## Exercise prompt
Could you put the lines of the data into a numbered list, starting at the line that contains "Task: Open the three-dot more actions menu" and stopping after the last line of the data? Skip any blank lines, and leave the pictures out of your answer.

## Exercise material
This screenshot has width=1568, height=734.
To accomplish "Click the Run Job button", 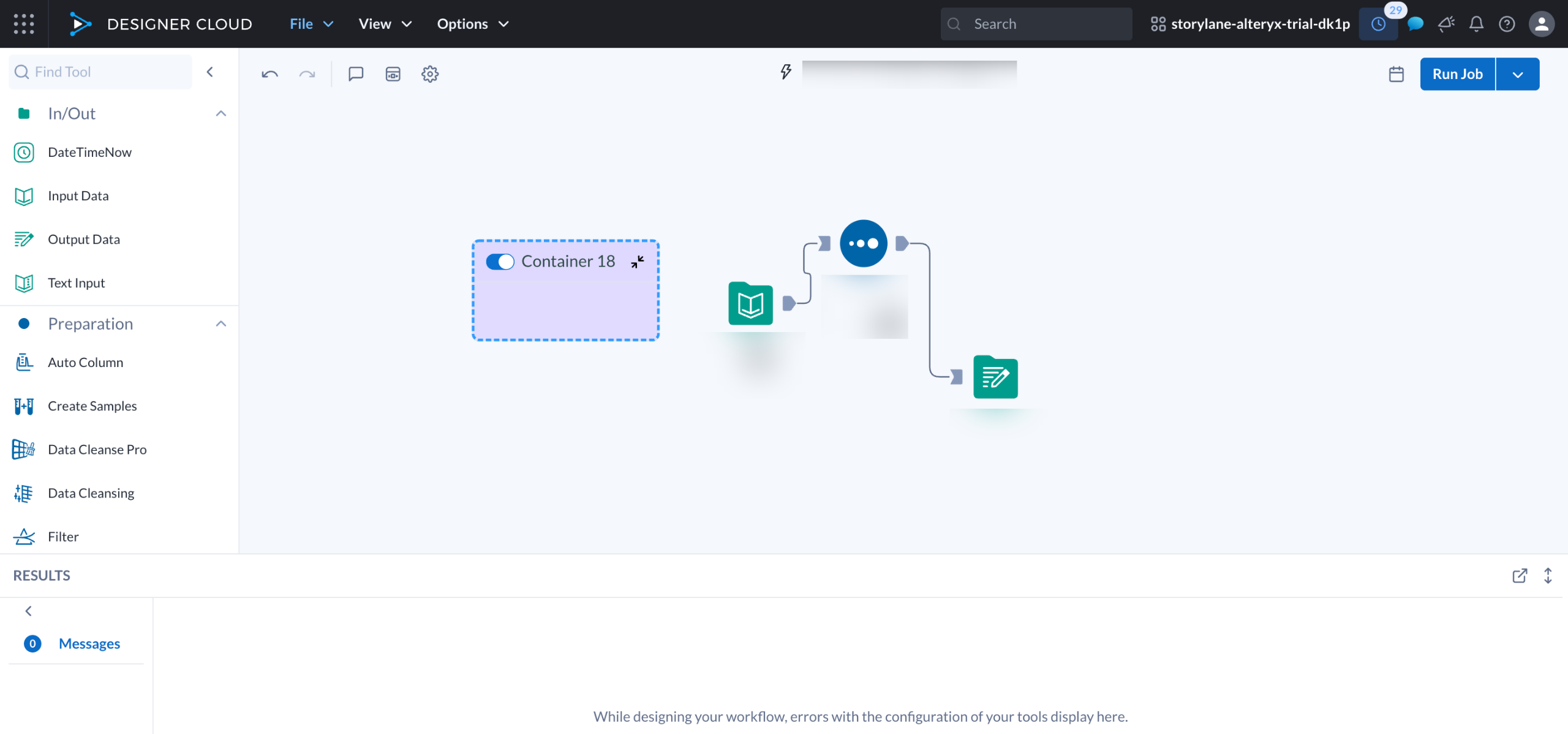I will point(1457,74).
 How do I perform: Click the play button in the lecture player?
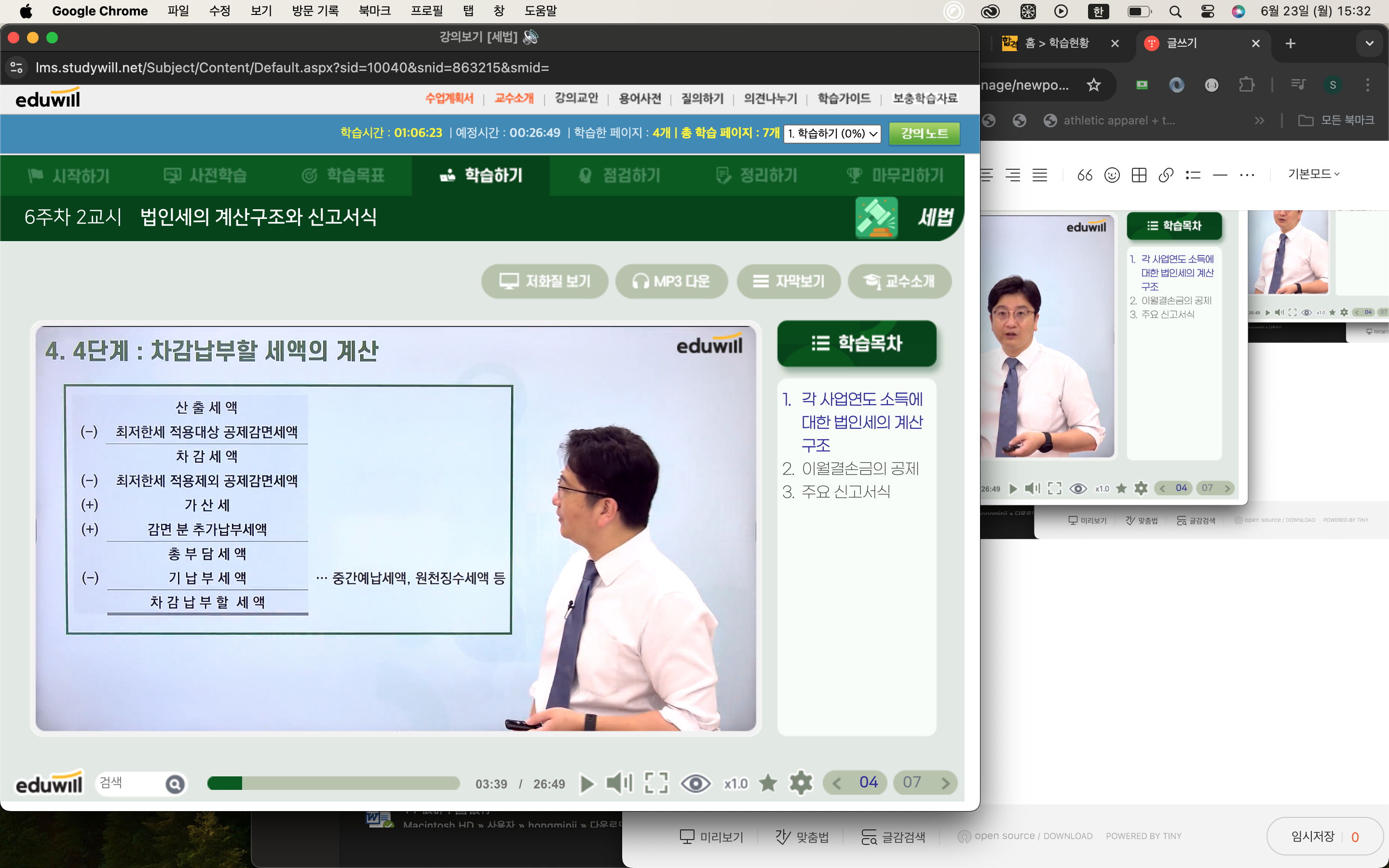pyautogui.click(x=586, y=784)
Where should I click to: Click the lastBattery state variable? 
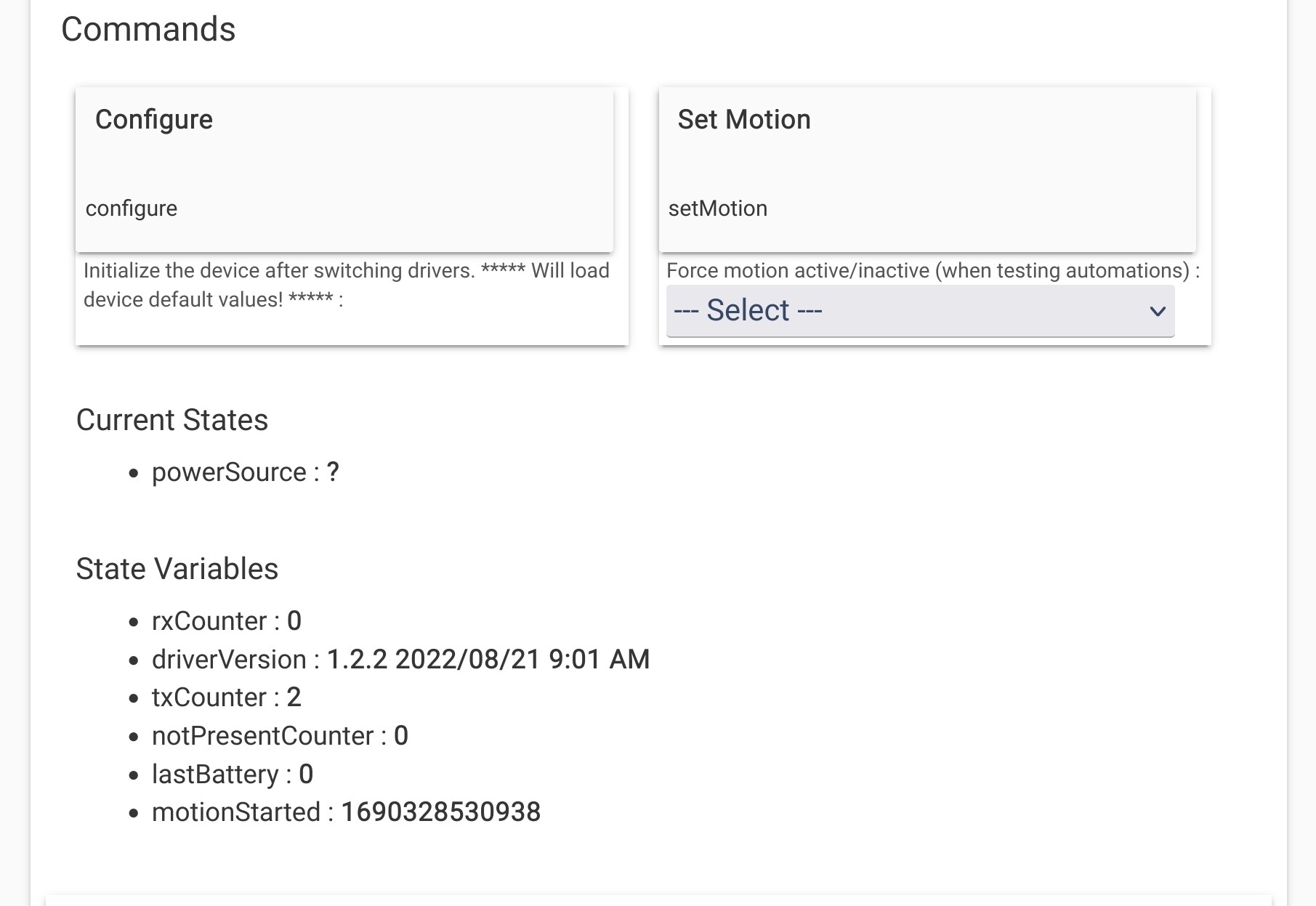[x=232, y=774]
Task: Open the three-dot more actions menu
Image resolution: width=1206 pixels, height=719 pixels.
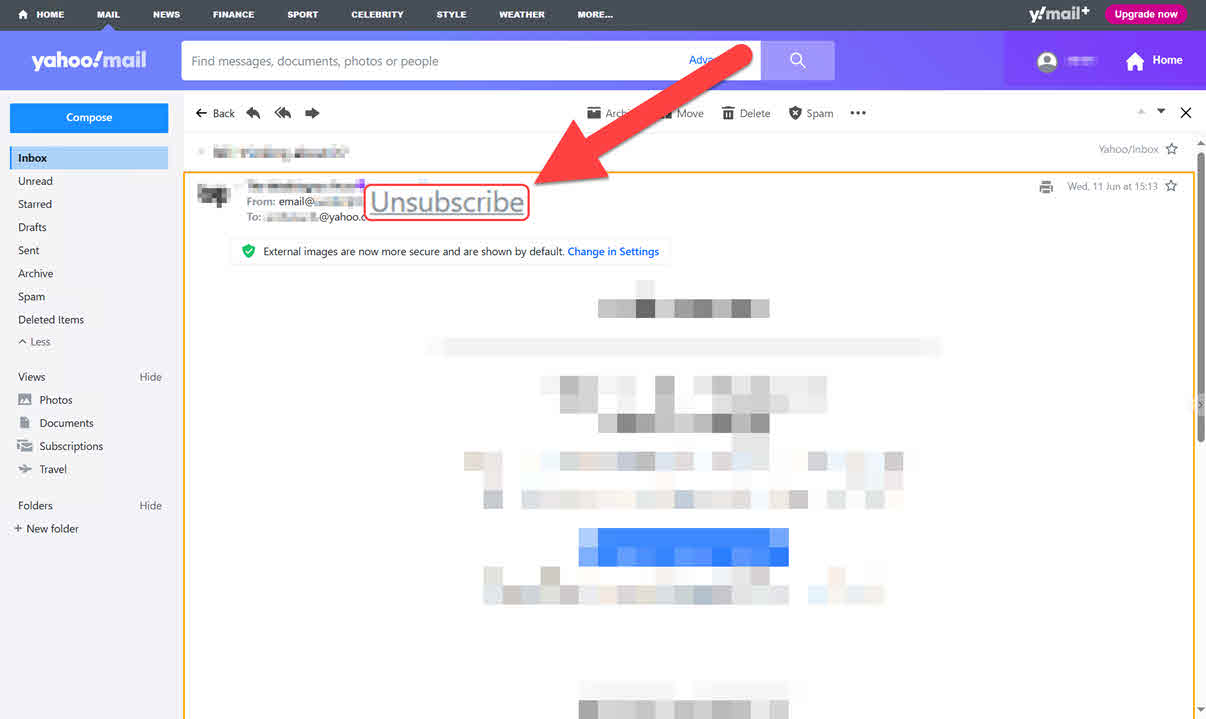Action: [858, 113]
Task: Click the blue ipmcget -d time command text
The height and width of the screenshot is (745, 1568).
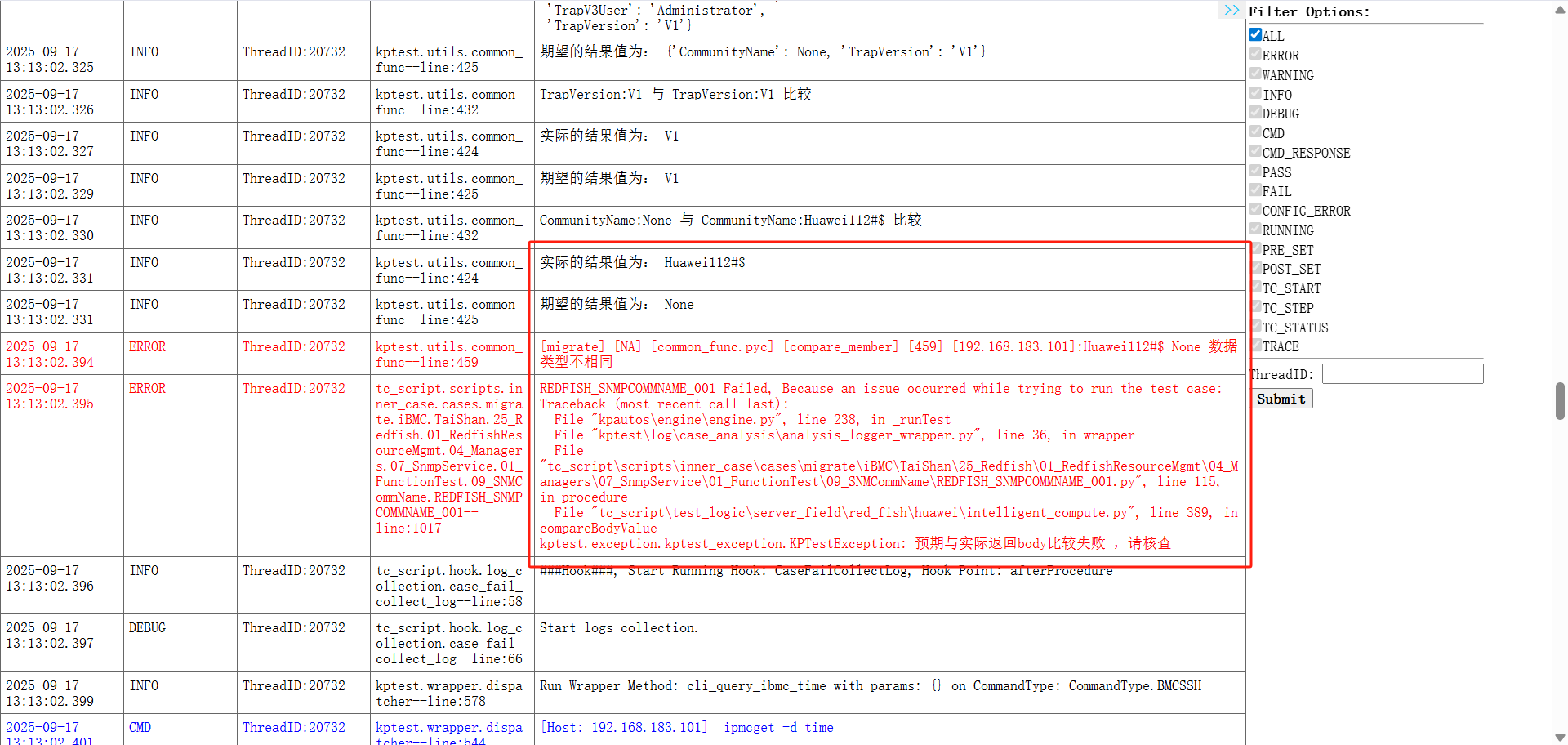Action: (x=778, y=727)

## The solution
1. Task: Open the three-dot more actions menu
2. Image resolution: width=1206 pixels, height=719 pixels.
3. Action: [858, 113]
4. Task: Click the blue ipmcget -d time command text
5. The height and width of the screenshot is (745, 1568).
6. Action: (x=778, y=727)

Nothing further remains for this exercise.